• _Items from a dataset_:
*** Block opens ***
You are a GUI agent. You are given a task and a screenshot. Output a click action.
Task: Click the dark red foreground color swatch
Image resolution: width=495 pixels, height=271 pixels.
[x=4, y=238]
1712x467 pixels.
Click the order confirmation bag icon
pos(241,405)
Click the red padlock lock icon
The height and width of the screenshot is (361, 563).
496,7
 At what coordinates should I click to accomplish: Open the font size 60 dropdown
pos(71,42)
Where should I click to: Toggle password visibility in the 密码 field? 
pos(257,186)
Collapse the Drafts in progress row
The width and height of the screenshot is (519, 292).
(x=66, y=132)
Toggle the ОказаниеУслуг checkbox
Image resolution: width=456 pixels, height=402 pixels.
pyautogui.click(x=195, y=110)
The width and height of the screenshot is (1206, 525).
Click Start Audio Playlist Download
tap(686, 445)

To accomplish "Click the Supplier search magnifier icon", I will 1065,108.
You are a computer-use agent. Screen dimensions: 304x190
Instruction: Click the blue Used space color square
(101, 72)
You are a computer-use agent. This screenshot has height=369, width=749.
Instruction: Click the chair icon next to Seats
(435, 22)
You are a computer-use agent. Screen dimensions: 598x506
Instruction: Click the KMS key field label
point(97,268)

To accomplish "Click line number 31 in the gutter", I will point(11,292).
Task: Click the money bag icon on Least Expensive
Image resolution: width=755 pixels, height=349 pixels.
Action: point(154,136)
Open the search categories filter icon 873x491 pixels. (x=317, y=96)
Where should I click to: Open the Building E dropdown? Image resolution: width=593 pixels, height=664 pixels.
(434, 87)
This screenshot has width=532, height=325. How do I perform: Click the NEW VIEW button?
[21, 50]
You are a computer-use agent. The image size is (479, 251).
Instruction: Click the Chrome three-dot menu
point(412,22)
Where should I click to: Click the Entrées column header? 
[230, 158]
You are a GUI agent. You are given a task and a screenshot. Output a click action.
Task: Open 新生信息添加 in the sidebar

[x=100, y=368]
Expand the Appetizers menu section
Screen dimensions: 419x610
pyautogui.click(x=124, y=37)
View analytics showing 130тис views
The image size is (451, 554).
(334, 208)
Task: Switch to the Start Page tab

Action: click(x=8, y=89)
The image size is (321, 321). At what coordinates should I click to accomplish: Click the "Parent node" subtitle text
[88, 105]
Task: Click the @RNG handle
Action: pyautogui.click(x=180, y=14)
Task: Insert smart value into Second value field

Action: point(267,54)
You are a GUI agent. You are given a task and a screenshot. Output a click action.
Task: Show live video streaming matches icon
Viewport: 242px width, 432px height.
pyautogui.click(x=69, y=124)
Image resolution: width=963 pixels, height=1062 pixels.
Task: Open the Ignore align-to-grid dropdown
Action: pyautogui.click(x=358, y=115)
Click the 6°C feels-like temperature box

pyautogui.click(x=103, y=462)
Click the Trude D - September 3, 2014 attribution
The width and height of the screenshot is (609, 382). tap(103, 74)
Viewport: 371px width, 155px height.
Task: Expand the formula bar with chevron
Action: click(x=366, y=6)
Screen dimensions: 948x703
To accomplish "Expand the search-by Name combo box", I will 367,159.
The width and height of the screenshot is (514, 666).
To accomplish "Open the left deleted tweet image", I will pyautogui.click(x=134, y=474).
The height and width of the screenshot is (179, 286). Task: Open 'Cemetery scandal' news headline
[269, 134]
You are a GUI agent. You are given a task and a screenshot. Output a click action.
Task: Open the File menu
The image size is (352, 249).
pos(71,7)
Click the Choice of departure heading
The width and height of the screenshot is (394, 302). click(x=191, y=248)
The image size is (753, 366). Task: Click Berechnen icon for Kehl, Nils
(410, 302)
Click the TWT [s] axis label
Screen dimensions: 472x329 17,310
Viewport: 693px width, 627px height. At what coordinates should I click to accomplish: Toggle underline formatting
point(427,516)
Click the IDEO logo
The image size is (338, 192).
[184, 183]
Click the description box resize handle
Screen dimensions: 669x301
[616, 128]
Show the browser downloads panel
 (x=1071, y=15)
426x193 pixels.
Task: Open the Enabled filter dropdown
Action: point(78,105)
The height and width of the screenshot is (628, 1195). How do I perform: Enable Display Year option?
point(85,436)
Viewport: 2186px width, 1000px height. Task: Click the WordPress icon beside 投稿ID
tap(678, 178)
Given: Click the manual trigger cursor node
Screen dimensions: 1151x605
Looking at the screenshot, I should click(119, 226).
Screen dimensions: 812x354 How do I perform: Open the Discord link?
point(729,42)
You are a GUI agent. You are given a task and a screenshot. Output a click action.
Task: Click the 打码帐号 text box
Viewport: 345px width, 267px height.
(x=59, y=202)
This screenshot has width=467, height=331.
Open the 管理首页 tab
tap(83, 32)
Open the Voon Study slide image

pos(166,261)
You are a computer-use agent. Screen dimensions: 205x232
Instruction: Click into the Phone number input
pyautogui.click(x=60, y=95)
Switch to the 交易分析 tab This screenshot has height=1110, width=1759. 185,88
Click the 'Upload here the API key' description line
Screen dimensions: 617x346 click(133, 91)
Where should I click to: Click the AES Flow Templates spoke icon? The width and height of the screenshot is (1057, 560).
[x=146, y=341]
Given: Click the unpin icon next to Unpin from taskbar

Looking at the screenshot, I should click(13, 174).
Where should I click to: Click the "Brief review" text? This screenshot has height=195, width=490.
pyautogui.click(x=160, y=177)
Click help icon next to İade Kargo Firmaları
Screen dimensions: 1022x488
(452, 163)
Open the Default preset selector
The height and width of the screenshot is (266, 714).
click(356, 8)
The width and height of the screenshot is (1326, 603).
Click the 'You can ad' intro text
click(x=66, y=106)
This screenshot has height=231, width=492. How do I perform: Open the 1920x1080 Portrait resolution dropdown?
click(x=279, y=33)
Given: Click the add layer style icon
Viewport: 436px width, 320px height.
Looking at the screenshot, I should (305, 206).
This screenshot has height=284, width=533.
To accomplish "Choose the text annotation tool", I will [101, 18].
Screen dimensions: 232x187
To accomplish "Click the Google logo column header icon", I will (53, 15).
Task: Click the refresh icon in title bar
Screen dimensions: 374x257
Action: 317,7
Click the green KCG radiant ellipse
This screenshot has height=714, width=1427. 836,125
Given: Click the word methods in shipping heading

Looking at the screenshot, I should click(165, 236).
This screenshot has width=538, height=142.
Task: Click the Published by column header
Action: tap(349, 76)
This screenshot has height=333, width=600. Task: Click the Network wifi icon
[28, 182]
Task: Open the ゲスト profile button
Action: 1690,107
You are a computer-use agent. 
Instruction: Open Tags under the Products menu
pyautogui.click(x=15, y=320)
*** Block closes ***
• _THE TASK_:
Provide only the number of lines in the records containing the string "computer".

• _WRITTEN SOLUTION_:
6